Since I was sick on Thursday and haven’t rented the Minority Report yet, I thought I would comment further on my project for this week’s blog instead.

There are a few different preconceived thoughts I had about the project before I began my 8 hr observation. I felt that if I was on a city bench, a building lobby, or looking out a coffee shop window, I would see many repetitions of behavior. Most people seem to move through city space in the same way, much like the patterns of behavior that Chris observed in the elevator. This is part of why I chose to observe the grassy area on Bidwell during a time that I knew an event would take place. I wanted to observe not only patterns of behavior, but also how a place gets transformed based on its inhabitants. I also was very concerned with being inconspicuous, because when someone knows they are being observed, their behavior is no longer natural.

Through the photography, I tired to convey the spatial area that I was observing. The edges were marked by the street meeting the grass, and I found it interesting when the produce spilled a bit into the street, moving the lines a little. Within the blank space, a kind of order was created by the temporary inhabitants.
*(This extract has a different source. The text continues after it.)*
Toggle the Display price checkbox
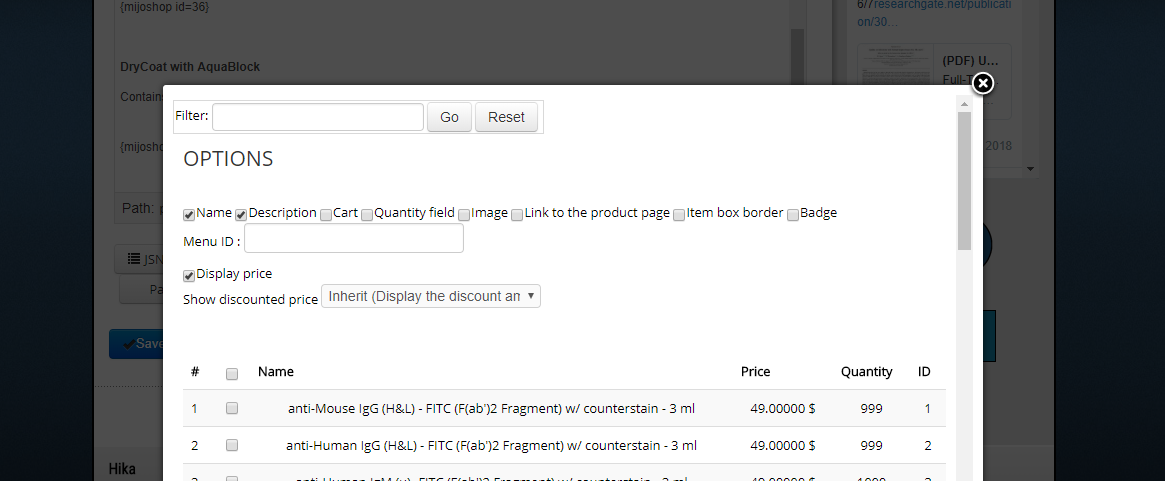The height and width of the screenshot is (481, 1165). pos(189,275)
Physically, a circular, muddy path, was worn around the line of tables. Behaviorally, there were two main types that I observed. Those who were moving through quickly to buy their products and move on, and those who came to visit, socialize, or amble through the space casually observing. There was a man who disrupted this order when he rode his bicycle through the space with a stereo blasting hip hop. Everyone stared, and it was obvious that they were uncomfortable with the disruption of the order that had been created. He wandered around for a bit, not to look at the products, but just to be heard, and there was a visible return to normalcy (a temporary normalcy that existed only for the time of the event) when he left. I also was a disruption to the order, and despite my efforts to hide my camera under my raincoat hood, I was not inconspicuous.
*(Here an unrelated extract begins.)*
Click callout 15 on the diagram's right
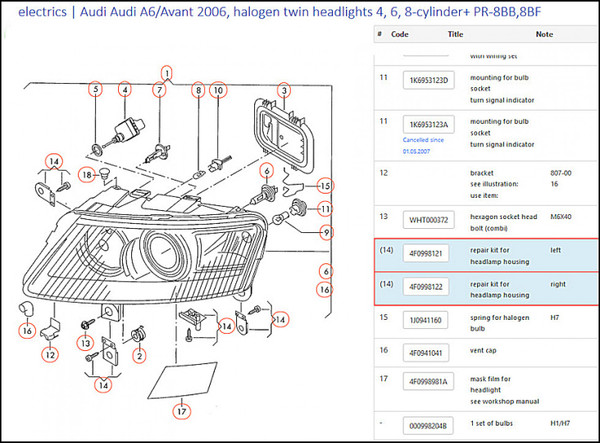 pos(324,186)
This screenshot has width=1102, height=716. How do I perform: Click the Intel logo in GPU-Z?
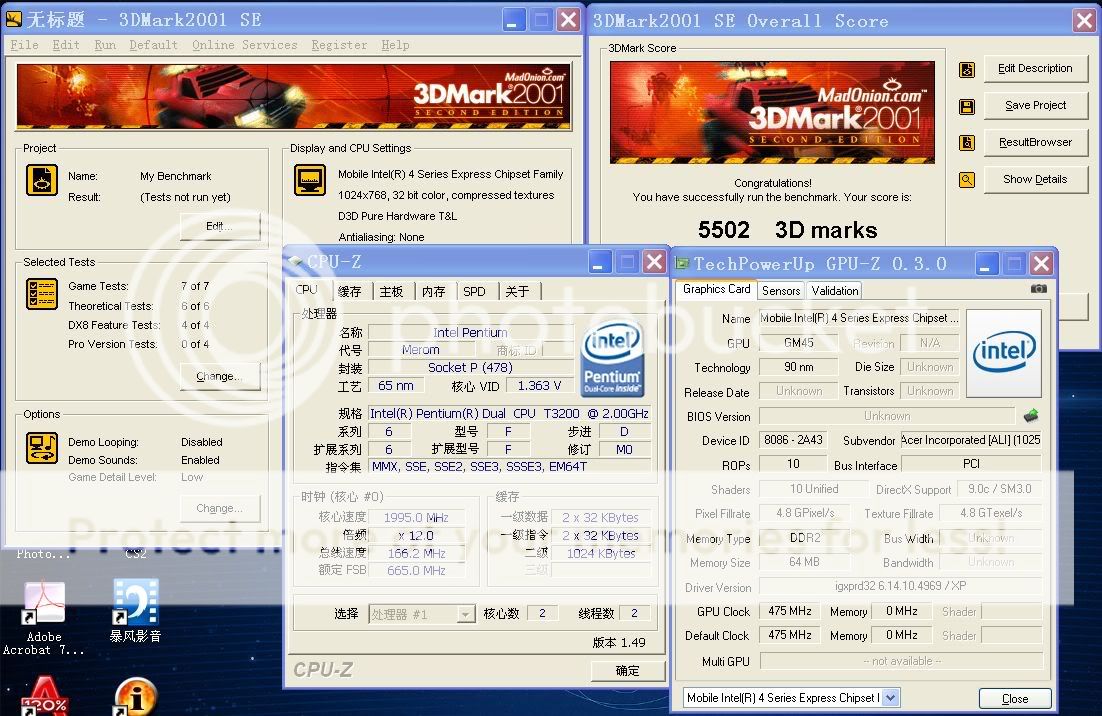point(1003,351)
I also started the 8 hours with a visualization of capturing the space empty, then the set up, then movement and activity, and then the blank canvas when it was torn down. However, just as the last few vendors packed their cars, a new truck pulled up and two men set up a tent with music smack in the middle of the space. While it wasn’t what I had expected, I enjoyed witnessing the way the space fluidly changed from one purpose to another. Likewise, I had been wandering along the tables and was completely surprised when I turned around and saw the formation of the “Silent Vigil” in the middle of the day. One second the sidewalk was just a sidewalk, and the next it was a platform for a protest. It was truly a canvas, similar to the way city streets are a blank canvas constantly rewritten by those that walk them or linger along them.